Grim reaper statistics and indefatigable brio march together in Glasgow's east end. A hip-hop head called Loki went in search of these conjoined contradictions and found them ready and waiting. In Welcome to Shettleston (Radio Scotland, Monday, 11.30am), Scotland's only notable rapper was an unexpected choice of interviewer but all the more effective for that. The peg for his trio of programmes is the recent report from the city's Centre for Population Health which revealed that a 15-year-old boy from Shettleston has only a 50-per cent chance of surviving to retirement age. But in this first instalment Loki, a native of Pollok who began life as Darren Garvey, sought out Shettleston folk who have made it to 70 and beyond, and his gentle probing was as much a hit with them as their vivid patter was a hit with him. Suitably inquisitive but polite, Loki, in this new persona, is un-strident
and un-gushing to the point of being - well, there's only one word for it - low-key. As a result he allows other people's narratives to flow rather than making himself the centrepiece of conversation. So Frances, her chest wheezy from asthma, told us how for years she cared for her husband Jimmy after he was injured when the local dye works blew up in the 1960s and "13 tattoos were burned off his arms". Like so many, she has found space in widowhood and advancing age to make a life for herself, dancing at the Swally Pally pensioners' club four times a week.

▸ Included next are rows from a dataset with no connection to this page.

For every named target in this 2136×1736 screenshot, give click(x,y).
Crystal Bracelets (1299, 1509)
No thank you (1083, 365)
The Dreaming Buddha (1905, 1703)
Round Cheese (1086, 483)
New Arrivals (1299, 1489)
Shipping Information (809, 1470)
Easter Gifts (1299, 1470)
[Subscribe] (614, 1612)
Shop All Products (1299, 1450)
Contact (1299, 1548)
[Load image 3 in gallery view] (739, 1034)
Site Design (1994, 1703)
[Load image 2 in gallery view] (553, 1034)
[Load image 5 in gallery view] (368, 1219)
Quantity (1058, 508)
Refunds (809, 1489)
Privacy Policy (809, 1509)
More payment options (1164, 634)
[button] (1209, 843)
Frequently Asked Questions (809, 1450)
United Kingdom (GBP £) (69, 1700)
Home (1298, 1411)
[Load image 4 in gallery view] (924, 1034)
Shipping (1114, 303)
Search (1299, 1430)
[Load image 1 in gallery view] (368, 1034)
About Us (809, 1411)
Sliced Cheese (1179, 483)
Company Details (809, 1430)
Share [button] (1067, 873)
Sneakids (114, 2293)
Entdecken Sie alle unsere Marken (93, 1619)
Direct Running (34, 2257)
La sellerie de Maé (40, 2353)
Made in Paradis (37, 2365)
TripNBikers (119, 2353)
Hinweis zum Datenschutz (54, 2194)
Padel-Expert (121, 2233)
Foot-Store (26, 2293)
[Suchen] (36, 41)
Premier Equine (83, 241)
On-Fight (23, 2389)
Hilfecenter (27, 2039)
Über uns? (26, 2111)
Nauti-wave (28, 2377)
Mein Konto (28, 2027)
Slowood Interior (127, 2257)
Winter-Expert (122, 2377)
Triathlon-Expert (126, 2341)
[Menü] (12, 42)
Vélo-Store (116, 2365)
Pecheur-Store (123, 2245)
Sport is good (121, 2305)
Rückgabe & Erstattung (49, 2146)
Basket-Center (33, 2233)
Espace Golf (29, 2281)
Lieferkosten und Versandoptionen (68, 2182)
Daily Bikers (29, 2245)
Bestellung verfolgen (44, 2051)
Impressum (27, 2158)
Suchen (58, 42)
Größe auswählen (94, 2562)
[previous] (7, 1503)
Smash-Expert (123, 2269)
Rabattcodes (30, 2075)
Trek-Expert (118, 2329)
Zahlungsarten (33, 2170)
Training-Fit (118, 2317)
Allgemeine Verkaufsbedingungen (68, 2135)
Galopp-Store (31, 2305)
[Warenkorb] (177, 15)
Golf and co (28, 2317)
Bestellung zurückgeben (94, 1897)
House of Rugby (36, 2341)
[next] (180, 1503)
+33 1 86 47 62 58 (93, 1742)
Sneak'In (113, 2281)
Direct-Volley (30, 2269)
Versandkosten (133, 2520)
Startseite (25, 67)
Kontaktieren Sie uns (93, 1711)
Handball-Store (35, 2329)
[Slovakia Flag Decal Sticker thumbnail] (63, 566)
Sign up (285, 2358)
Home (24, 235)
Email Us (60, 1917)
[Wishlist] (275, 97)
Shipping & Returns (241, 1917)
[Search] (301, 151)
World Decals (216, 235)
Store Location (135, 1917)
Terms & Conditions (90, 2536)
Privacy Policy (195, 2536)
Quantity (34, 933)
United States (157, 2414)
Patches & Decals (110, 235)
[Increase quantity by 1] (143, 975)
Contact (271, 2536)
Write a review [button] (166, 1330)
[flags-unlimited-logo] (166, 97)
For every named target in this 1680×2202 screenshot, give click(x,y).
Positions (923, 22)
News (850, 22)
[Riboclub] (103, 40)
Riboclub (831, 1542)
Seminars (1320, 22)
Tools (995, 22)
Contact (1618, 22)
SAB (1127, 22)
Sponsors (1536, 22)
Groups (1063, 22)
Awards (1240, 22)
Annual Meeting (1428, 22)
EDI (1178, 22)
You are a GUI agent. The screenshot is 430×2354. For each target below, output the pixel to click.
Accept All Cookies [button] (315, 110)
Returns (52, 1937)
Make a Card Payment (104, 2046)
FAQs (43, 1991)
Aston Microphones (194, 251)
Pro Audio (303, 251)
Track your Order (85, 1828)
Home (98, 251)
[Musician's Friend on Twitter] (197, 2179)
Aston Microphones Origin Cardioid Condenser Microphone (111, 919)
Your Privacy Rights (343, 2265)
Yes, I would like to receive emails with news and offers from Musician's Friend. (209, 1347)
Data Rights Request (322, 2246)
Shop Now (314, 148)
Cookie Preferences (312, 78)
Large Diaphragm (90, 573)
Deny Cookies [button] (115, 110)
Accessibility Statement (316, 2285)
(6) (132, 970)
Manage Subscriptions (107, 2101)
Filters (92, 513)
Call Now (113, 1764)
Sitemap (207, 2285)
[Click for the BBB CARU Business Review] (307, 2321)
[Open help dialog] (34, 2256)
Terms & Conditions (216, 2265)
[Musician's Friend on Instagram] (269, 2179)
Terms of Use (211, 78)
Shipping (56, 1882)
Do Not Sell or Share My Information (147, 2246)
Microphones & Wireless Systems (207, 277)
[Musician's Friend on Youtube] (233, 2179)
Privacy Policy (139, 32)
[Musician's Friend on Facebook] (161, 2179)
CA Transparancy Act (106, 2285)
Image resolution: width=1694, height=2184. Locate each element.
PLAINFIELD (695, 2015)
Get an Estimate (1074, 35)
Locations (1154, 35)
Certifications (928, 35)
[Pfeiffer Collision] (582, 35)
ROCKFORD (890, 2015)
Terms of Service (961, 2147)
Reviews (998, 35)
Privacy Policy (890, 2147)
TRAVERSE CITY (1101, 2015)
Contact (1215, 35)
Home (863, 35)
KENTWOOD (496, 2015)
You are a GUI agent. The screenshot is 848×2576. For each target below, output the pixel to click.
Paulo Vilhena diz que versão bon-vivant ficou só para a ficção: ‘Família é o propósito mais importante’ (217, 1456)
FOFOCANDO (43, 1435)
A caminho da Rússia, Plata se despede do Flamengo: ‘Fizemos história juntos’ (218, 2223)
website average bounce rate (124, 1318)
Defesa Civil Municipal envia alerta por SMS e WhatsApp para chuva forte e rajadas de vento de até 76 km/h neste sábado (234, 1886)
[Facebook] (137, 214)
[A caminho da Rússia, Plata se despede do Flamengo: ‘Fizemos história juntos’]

And it was there that Loki discovered a vim and vigour probably unmatched anywhere else in the city. One veteran told him he liked "the repartee of the place" while a vintage doll, recalling her early beaux, insisted that: "All the talent used to come from Shettleston, but it's gone downhill since then."
Yet that shocking health statistic was never far away. These valiant oldies saw its evidence daily in the ashen faces of vacant youths whose centre of the universe was the methadone queue. And here was the bleak difference between the past and now: hard lives have always been Shettleston's lot, but those of the pensioners were not without joy.
Humphrys In Search Of God (Radio 4, Tuesday) ended this week not with a blinding flash of conversion for broadcaster John, but with illuminating insights none the less. "Faith is a refusal to give up, " said his final guest, Chief Rabbi Jonathan Sacks. He could have been describing the Humphrys belief in sceptical interviewing. Or, indeed, Shettleston.
HEAR THIS: Desert Island Discs (Radio 4, Sunday, 11.15am, repeated Friday, 9am). Kirsty Young braves the horror hedonist, Stephen King.